Each line of the records below that holds "will" should be returned.

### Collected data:
%%

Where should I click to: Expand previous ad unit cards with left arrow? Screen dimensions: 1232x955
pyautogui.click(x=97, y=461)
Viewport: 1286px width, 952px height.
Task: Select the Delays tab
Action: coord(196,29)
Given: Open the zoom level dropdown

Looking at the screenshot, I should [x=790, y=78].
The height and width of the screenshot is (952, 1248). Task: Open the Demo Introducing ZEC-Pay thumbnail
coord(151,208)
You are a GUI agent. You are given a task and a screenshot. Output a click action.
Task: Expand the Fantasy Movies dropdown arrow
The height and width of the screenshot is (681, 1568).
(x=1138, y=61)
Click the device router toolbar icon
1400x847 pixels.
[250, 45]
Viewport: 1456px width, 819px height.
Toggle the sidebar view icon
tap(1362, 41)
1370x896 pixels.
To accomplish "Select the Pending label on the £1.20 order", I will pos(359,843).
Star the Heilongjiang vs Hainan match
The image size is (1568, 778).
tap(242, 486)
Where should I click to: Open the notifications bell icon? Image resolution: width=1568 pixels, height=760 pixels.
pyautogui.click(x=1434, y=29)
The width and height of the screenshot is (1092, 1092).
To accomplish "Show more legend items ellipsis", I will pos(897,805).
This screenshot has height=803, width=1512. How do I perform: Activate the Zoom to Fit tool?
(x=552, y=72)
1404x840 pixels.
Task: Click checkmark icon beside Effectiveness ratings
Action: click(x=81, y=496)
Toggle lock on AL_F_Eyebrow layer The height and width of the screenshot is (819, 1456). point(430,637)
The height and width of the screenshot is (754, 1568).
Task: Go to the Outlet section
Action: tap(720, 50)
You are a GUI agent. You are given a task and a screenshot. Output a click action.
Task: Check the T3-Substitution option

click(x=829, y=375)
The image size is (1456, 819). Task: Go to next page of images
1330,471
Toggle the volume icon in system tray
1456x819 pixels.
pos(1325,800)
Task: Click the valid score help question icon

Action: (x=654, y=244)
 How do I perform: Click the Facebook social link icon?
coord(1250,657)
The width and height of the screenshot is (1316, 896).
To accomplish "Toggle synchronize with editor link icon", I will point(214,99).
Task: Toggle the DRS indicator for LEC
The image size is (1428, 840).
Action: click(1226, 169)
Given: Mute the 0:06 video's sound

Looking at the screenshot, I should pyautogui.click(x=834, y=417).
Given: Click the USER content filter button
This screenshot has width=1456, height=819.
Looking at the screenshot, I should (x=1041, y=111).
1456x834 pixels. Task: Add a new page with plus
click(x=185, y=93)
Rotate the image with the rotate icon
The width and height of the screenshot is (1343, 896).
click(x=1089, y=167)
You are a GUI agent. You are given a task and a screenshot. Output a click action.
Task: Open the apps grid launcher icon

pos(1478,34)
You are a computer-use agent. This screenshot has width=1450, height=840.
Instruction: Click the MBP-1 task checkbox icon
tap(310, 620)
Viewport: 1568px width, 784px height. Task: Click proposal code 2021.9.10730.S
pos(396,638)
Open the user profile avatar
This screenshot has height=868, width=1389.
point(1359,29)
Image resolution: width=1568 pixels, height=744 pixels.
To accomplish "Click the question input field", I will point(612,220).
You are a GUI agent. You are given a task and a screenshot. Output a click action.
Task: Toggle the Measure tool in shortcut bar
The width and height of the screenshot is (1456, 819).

%%

### Task solution:
To accomplish "Select the Pending label on the £1.20 order", I will pos(359,843).
To accomplish "Show more legend items ellipsis", I will pos(897,805).
To accomplish "Toggle synchronize with editor link icon", I will point(214,99).
To accomplish "Click the question input field", I will point(612,220).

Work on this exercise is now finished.